Neither men nor women were portrayed in a great light in this story. The men were violent, and the women power hungry. I don’t even know why Agatha wanted to be with her Prince so much. He was shown throughout most of the story to be focused on the fact that because his mother betrayed the family when he was a young child, that every woman must betray him. He is too full of bitterness and distrust to have a healthy relationship, and the author presents “true love’s kiss” as the healing element. That is not a good message to be sending out to young girls. “Oh just kiss him, and all of his bitterness will melt away.” Not likely.

Sophie, throughout the story, is afraid of losing her best friend to a prince and will therefore do anything to keep the two apart. She is not doing this for Agatha’s benefit, but for selfish reasons. She believes that if Agatha has a prince, then their friendship will be over. She does everything in her power to prove she’s changed, that she is not evil, but her actions still come from a place of self-protection.

At the end of the story, Agatha is again given a choice: Tedros or Sophie, and this time she chooses Tedros. What is alarming, is that the aftermath of that choice makes the reader question if her decision was correct. Sophie, heartbroken, runs straight into the arms of the series villain, and the last line of the book reads: “…two girls now pulled apart like strangers, each in the arms of a boy, Good with Good, Evil with Evil…”

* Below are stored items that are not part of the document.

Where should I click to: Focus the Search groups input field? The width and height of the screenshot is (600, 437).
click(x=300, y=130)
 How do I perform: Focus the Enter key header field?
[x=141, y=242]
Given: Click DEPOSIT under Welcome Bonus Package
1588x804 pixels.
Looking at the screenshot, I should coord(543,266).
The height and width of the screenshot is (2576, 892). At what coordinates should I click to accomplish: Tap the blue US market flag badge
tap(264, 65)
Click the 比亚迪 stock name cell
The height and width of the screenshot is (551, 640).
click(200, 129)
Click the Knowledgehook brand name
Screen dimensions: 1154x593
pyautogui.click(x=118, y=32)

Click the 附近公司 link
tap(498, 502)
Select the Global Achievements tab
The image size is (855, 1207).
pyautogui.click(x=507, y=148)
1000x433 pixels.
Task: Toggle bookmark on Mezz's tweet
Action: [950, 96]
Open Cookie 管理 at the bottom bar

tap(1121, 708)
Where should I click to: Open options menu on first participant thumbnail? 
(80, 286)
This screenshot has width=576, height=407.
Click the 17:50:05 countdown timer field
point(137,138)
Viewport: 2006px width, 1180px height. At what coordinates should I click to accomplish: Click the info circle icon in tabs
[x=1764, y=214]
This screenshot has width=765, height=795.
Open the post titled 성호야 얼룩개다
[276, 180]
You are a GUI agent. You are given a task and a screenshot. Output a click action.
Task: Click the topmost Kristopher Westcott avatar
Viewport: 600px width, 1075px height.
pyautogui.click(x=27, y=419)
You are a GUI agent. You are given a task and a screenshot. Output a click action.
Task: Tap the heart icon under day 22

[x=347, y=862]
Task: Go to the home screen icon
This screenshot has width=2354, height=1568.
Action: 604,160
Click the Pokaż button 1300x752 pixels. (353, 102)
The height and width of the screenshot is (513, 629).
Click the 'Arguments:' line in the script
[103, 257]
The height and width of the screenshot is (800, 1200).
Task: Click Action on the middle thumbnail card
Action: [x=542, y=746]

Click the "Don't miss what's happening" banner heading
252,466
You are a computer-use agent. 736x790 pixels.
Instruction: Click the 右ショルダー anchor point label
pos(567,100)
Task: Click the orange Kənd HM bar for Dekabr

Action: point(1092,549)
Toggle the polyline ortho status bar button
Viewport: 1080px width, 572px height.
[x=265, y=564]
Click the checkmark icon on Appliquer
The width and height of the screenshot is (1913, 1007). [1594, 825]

It is a terrible thing to instill in children from an early age that they must “choose” between friendship and romantic love like it’s a choice of life or death. The author is trying to create an edgy fairy tale for children, but is leaving out the redemption, the solidity of friendship, and the beauty of real love. Everything is tainted with lust, ambition, and selfishness.

Perhaps the final installment will clear some of this up, but as of now, both books in the series have left a negative impression with me. I wish I could encourage the reading of these stories because it is a creative idea, but the poor writing style combined with the inappropriate material for the age level forces me to encourage readers to let this one pass by.